8. Proteção contra quedas de altura

Cinturões tipo paraquedista com talabartes, travaquedas e ancoragens certificados

Normas: NR 35, ABNT NBR 15836

Legislação e Responsabilidades

A NR-6, junto com a Consolidação das Leis do Trabalho (CLT), estabelece obrigações para empregadores e empregados quanto ao uso de EPI’s:

Obrigações do empregador:

·       Fornecer EPI gratuitamente e adequado ao risco;

·       Garantir treinamento técnico de uso, conservação e higienização;

·       Assegurar que o EPI possua CA válido;

·       Substituir o EPI quando danificado ou vencido;

·       Registrar a entrega com assinatura do colaborador.

Obrigações do empregado:

·       Utilizar o EPI apenas para a finalidade a que se destina;

·       Zelar pela conservação e comunicar irregularidades;

·       Participar dos treinamentos oferecidos.

 

Critérios Técnicos para Seleção de EPI’s

A seleção de EPI’s não deve ser baseada apenas no tipo de risco aparente, mas sim em critérios técnicos fundamentados em laudos ambientais, medições quantitativas e qualitativas, como:

·       Nível de exposição ao risco (ruído, calor, produtos químicos, etc.) 

·       Condições do ambiente (umidade, ventilação, iluminação) 

·       Tempo de exposição do trabalhador 

·       Interferência nas funções operacionais (visibilidade, comunicação, mobilidade) 

Além disso, deve-se considerar a conformidade do equipamento com as normas técnicas nacionais (ABNT) e internacionais (ISO, ANSI, etc.).

 

Riscos do uso inadequado ou ausência de EPI

O uso incorreto ou a não utilização dos EPI’s pode causar:

·       Acidentes graves e fatais (quedas, amputações, queimaduras);

·       Doenças ocupacionais (perda auditiva, pneumoconioses, dermatites);

·       Penalidades legais (multas da fiscalização do trabalho, ações judiciais);

·       Prejuízos à imagem e finanças da organização.

 

Estratégias para Implantação Eficaz de Cultura de EPI

Para garantir a eficácia do uso de EPI’s, é necessário mais do que simplesmente distribuí-los. É fundamental:

·       Implementar programas de capacitação contínua;

·       Realizar auditorias internas e observações de segurança;

·       Aplicar checklists de verificação de conformidade;

·       Integrar a análise de uso de  EPI aos indicadores de desempenho de SST;

·       Incentivar a cultura de autocuidado e corresponsabilidade entre os trabalhadores.
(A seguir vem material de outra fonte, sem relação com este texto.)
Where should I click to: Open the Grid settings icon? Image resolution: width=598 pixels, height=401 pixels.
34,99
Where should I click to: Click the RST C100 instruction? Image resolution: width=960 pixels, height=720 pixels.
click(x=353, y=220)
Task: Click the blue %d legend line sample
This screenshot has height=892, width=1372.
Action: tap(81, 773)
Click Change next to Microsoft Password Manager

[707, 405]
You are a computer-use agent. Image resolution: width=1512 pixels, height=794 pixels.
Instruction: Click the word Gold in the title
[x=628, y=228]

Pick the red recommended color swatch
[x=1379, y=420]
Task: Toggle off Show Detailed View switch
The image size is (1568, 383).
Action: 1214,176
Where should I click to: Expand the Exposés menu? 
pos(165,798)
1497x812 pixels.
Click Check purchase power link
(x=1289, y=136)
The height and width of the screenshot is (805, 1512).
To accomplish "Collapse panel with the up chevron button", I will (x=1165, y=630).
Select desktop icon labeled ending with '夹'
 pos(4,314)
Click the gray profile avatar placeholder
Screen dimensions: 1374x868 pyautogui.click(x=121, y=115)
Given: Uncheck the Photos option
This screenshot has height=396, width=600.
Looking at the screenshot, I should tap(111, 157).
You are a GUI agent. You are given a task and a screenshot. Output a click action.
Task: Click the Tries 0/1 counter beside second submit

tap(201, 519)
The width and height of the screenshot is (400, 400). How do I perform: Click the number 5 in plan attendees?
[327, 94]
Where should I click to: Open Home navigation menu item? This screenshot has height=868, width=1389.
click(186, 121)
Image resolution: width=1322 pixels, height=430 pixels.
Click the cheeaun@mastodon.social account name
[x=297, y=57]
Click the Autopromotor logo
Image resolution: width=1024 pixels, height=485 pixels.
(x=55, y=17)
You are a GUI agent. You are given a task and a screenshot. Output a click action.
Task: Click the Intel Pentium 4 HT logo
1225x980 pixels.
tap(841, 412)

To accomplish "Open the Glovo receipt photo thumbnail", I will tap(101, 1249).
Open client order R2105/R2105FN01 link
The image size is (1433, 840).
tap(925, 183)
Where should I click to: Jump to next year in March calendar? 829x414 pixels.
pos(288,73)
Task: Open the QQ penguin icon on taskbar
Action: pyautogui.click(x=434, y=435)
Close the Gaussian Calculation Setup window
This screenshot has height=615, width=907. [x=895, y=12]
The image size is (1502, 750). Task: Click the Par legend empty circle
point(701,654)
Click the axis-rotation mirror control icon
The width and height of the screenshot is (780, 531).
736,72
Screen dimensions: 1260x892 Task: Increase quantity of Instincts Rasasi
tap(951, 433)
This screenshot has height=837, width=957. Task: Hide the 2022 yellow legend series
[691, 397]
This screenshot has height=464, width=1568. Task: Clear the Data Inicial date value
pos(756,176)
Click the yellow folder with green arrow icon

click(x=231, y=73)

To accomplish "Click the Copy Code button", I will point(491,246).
·       Trabalhar na cultura de Segurança da sua empresa

 

Práticas SST

 



Podemos concluir então, que o EPI é uma ferramenta indispensável, mas sua eficácia depende diretamente da seleção, técnica adequada, da conscientização do trabalhador e do comprometimento da empresa com a cultura de segurança.

Profissionais da área de SST têm um papel estratégico: avaliar riscos, garantir conformidade legal, promover treinamentos e influenciar o comportamento seguro.